Getting Married at Halftime...It's FANtastic
Some have insinuated that I was lonely and/or depressed on Valentines Day. This could not be further from the truth. I see it as a sort of independence day, where I do stuff that all my friends with girlfriends wish they could be doing instead of having dinner at an overpriced restaurant or shopping for a present they have no idea how to buy. So I went to the Heat-Magic game last night with Graig. The game itself was rather dull, save for a few vintage Shaq-backboard-rattling dunks, but what was worth the price of admission (okay, my tickets were free) was the halftime entertainment.

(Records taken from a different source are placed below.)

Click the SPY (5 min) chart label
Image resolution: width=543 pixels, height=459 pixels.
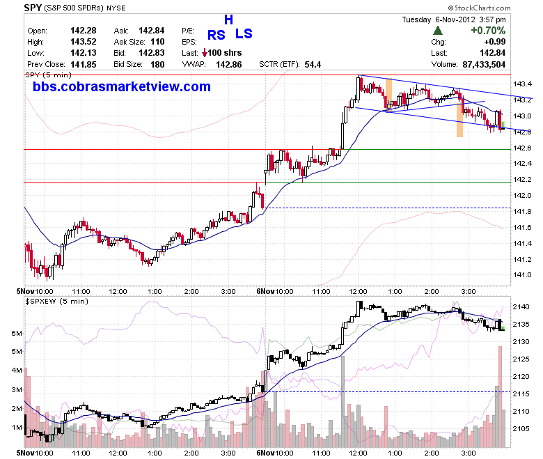point(48,75)
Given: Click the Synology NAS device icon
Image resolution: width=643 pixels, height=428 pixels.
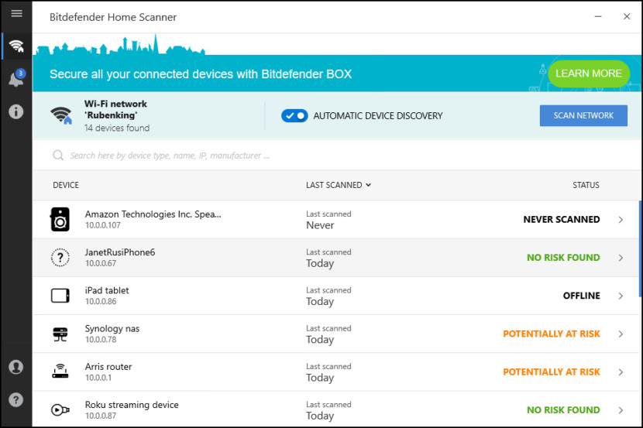Looking at the screenshot, I should (60, 334).
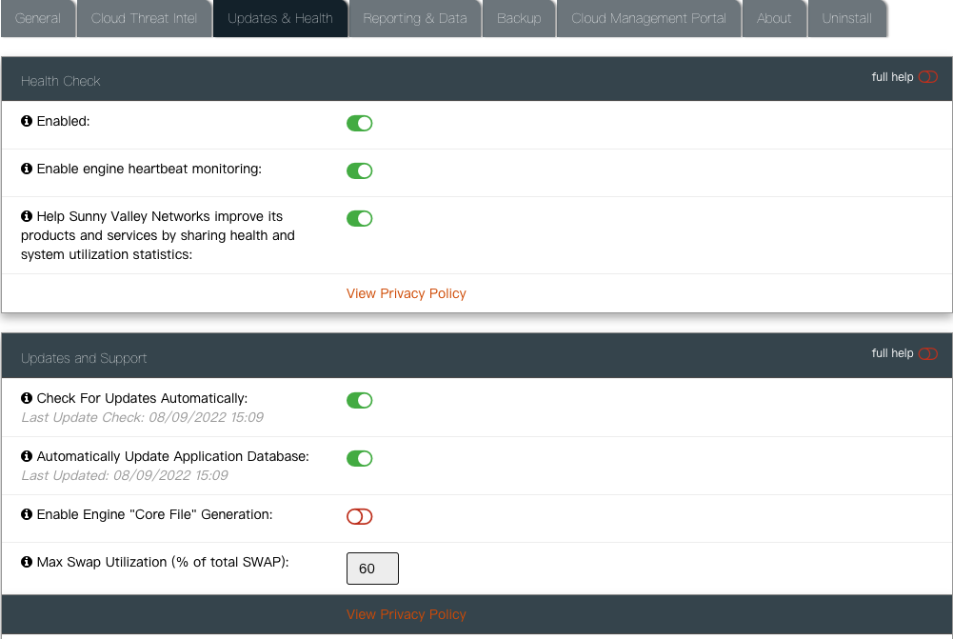
Task: Toggle Automatically Update Application Database
Action: pos(359,458)
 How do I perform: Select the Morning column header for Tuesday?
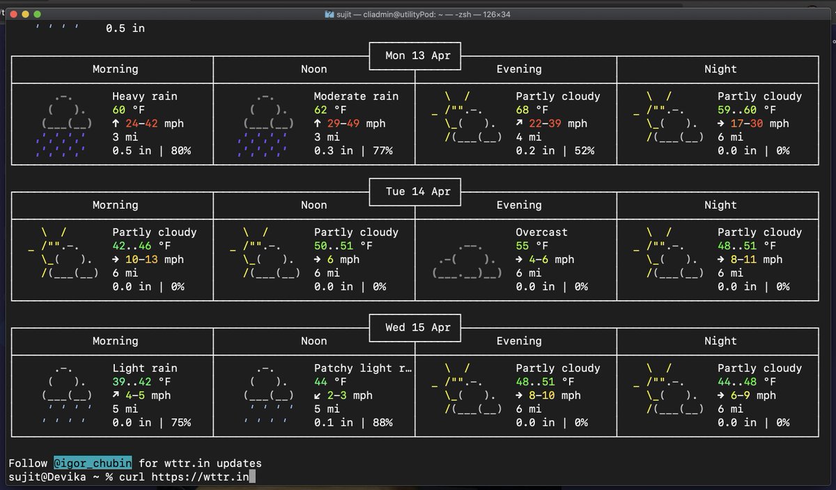115,205
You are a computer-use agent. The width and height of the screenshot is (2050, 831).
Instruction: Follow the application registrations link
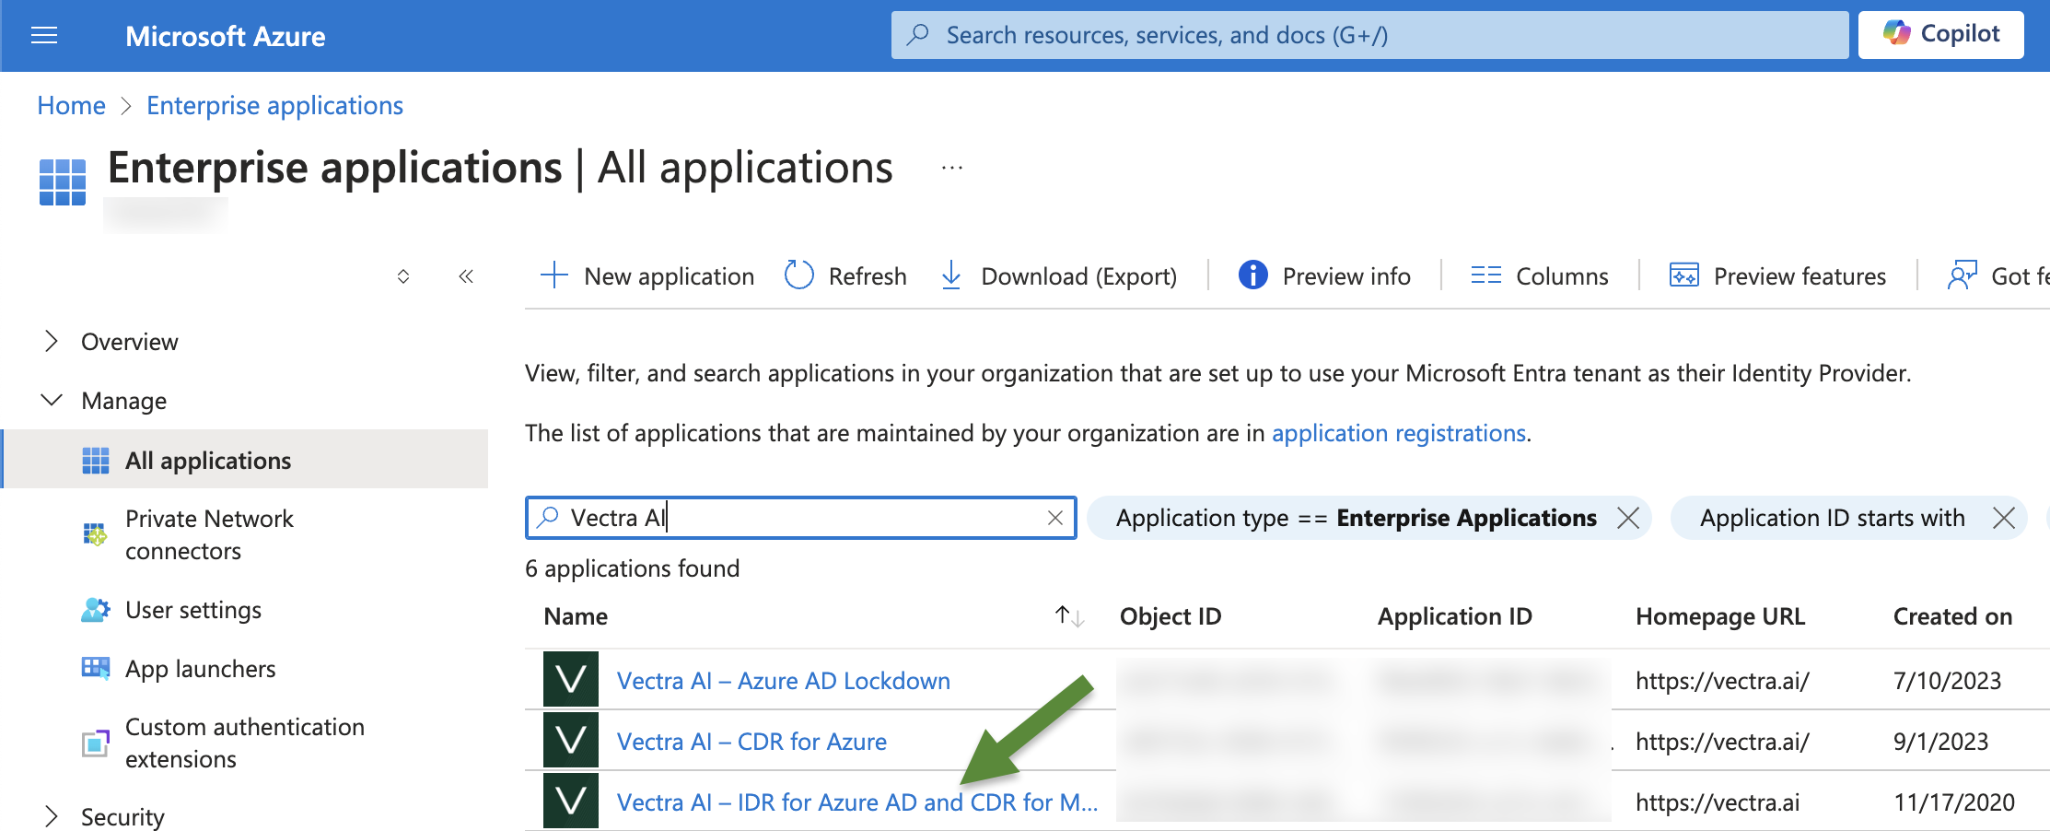tap(1398, 433)
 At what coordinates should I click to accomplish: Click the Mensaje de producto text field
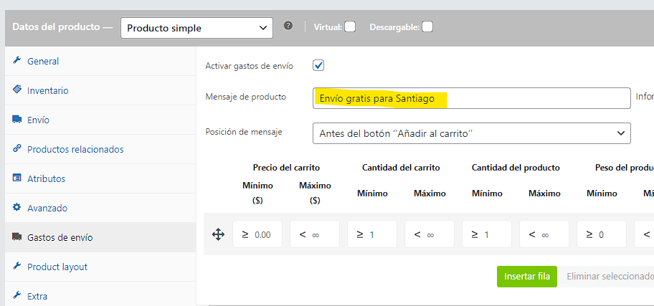(x=471, y=98)

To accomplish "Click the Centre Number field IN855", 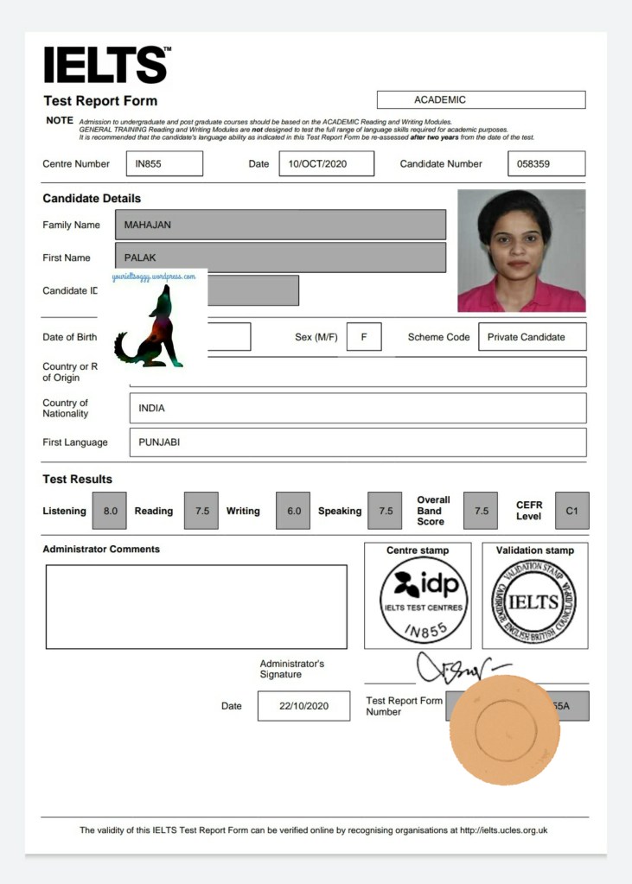I will pos(163,163).
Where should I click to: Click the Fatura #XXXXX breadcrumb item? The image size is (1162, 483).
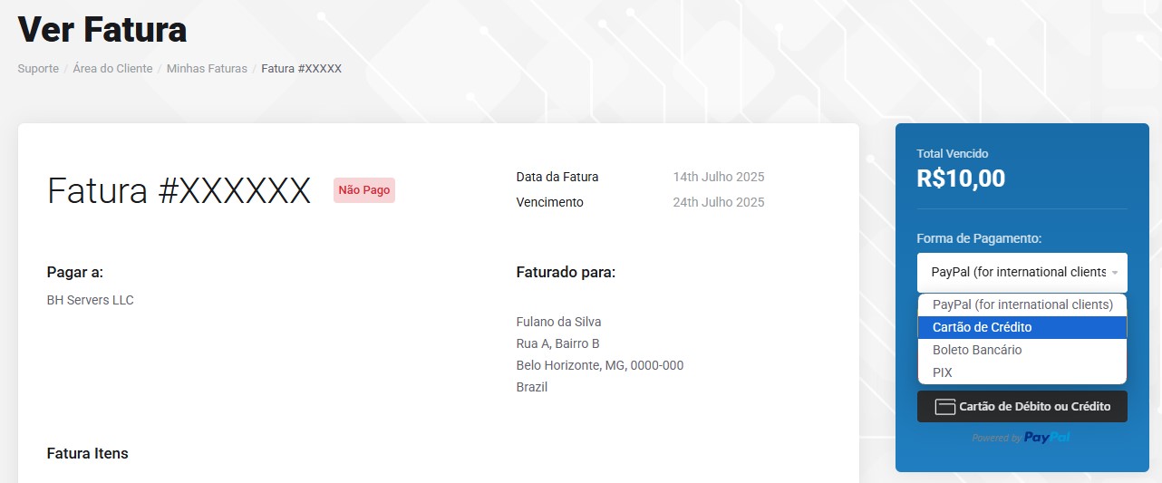click(302, 69)
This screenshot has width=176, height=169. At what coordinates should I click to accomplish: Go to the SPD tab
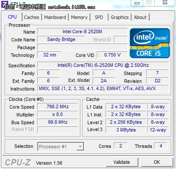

“The halftime entertainment?” you say. “Are you really THAT enthralled by dogs catching Frisbees and not-quite-ready-for-Cirque-du-Soliel acrobats, White Dade? Because if that’s the case there are cheaper ways to get your kicks than attending NBA Basketball games.” This is definitely not the case, as my usual halftime entertainment consists of a 24-oz. Bud Light and Personal Pan Pizza. But this game, well, this game was an exception.
As halftime began, a red carpet was rolled out onto the court by “Burnie,” the Heat mascot, and a preacher in a very nice suit was introduced to the crowd. He was followed by four men in tuxedos, and then, in the entryway where the aforementioned Frisbee dogs and cut-rate acrobats would be, were women wearing white wedding dresses. “They’re not…” I said to Graig as we gazed on in amazement from the far reaches of the triple-A. “No, they can’t be,” he replied. But sure enough…
“Ladies and gentlemen, it’s Valentines Day, so we have a very special halftime for you this evening. These four couples are going to proclaim their love for one another and get married right here at center court tonight.” Oh, God. This is going to be good.
“Our first couple is renewing their vows after 8 years of marriage. Rick and Melissa Cortez of Miami Lakes were unable to enjoy their honeymoon the first time around as Rick broke his rib three days before the wedding. He went through with all of the wedding festivities, but was unable to participate in the honeymoon and spent the entire week not eating solid foods and laid up in bed on Vicodin.” Did he just say Vicodin? Yes, yes I believe he did. Apparently the Heat PA announcer is a fan of prescription painkillers (then again, aren’t we all). That marked the first time I have ever heard the word “Vicodin” announced over the PA at an NBA game.
“Our next couple is Mike and Rachel Sanchez of Kendale Lakes. Mike and Rachel met in the fifth grade and were High School Sweethearts. When Rachel moved to Miami at age 16, who should show up two years later but Mike. Against the wishes of their friends, and both their families, they were married. People were taking bets at the wedding as to how long the marriage would last. Well, 12 years later, they are all a bunch of LOSERS!” They're losers? No, sir, the guy who married a girl he met at age 10 and followed her here even though everyone knew he was being an idiot…That guy is the loser.
“Next are Robbie Jackson and Felicia Owens. They made their way here tonight by calling a 1-800 number on 103.5 The Beat. 103.5 The Beat, #1 for Hip-Hop and R&B.” I’m sure as a little girl growing up in Ft. Lauderdale, Felicia dreamed of someday finding the perfect man and having the perfect dress, and then walking down the aisle WITH A RADIO STATION PROMO PLAYING IN THE BACKGORUND. How romantic. I’m sure this is one Johnny and Felicia will be sharing with the grandkids
“Our last couple are Mark Thompson and Lisa Fernandez of Miami. They don’t have enough money for a wedding so we are throwing them one here tonight.” You know, it’s one thing to have a cheap wedding, but quite another to have 13,000 people informed that you are, in fact, marrying a broke-ass-motherfucker. I must say it was nice of Mickey Arison to throw a wedding for the destitute, though. Even nicer to make sure everyone in the crowd knew he was doing it.
I’ve gotta wonder what these ladies’ reactions were when their fiancées said “Hey, babe, how ‘bout we get married at halftime of the Heat-Magic game on Valentine’s Day? Wouldn’t that be romantic?” Probably something along the lines of “Oh, did I forget to tell you? I’m really a man.” These guys’ lack of romanticism aside, I still must thank them for providing me with something vastly more entertaining than NBA basketball. Now what I’d really love to see is the halftime divorce. Although I bet they save those for the playoffs.